You find him sitting in the sunken circular seat with the fish-tank floor and pink leather cushions, wearing one of those Japanese dressinggown things and looking morose. There are bags under his eyes, and he has neglected to shave. His big, bony feet splay across the glass, footprints for the rainbow carp to gape and mouth at from beneath. “Is it morning?” he asks hopefully.

“It will be, soon.” You carefully descend the steps—you’ve never trusted that glass floor not to dump you in the water—and embrace, cheek to cheek. “Are you well, brother? What’s troubling you?”

“I can’t sleep.” The First Citizen—you remember playing “tag” in the woods out behind the apartment block you both lived in—looks despondent. “The pills aren’t helping. I feel like I’m going mad at times, let me tell you. It’s this artificial light: I never see the sun these days. Bad dreams, whenever I manage to get to sleep.” He rubs his index finger alongside his crooked, slightly splayed nose.

“We should get you a woman—” You stop when you see the look in his eyes. He hasn’t been the same since Yelena died. Some men need all the women they can get, but for others, one is all they want for a lifetime. “Or a bottle of vodka? And some dirty videos. When did we last kick back with a good movie?”

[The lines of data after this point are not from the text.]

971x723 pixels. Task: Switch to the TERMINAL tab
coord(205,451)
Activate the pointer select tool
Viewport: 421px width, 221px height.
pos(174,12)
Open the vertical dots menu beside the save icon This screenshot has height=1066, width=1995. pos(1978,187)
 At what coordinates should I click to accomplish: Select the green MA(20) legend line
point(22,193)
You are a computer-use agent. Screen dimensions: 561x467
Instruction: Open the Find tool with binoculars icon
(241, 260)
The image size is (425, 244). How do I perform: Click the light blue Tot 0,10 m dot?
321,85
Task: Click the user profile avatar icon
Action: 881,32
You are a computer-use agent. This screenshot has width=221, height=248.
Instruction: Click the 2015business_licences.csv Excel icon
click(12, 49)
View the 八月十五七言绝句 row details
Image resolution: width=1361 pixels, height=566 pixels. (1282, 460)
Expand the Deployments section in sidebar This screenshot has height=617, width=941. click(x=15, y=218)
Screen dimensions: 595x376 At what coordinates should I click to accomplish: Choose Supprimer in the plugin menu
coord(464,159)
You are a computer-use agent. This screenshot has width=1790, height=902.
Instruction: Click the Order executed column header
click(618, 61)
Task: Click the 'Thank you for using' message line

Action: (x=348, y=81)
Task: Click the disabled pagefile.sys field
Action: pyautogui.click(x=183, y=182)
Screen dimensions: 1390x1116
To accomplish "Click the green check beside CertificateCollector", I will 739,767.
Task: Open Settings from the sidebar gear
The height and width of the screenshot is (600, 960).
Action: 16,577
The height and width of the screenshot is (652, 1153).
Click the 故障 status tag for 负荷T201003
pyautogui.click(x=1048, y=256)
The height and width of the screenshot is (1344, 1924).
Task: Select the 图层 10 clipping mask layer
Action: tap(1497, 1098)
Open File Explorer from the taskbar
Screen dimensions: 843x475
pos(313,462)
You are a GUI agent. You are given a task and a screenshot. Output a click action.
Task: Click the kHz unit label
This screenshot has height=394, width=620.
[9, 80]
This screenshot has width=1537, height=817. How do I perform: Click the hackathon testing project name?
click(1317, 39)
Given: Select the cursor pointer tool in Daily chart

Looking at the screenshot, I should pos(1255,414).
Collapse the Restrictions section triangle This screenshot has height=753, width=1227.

Now his shoulders relax. “I’m supposed to tutor a meeting of the All-Republic Commission on Finance this afternoon,” he says quietly. “Most of those fucking peasants wouldn’t know a credit default swap if it bit them on the bell-end. And listen, they aren’t paying me to teach macroeconomics at the state academy anymore. Those bastards, if they were my students, they’d be heading for a ‘fail.’ All they can think of is lining their own pockets. What the fuck do they care about the future?”

“The committee will still be there tomorrow, and the day after,” you point out. “Send a reliable deputy . . .” Now you understand the expression. “What is it?”

“What indeed?” He raises an eyebrow. “It’s the future. I’ve been thinking about it a lot lately.”

“What?”

“Listen.” The First Citizen glances away. “Suppose I ordered you to arrest the American, the investment agent.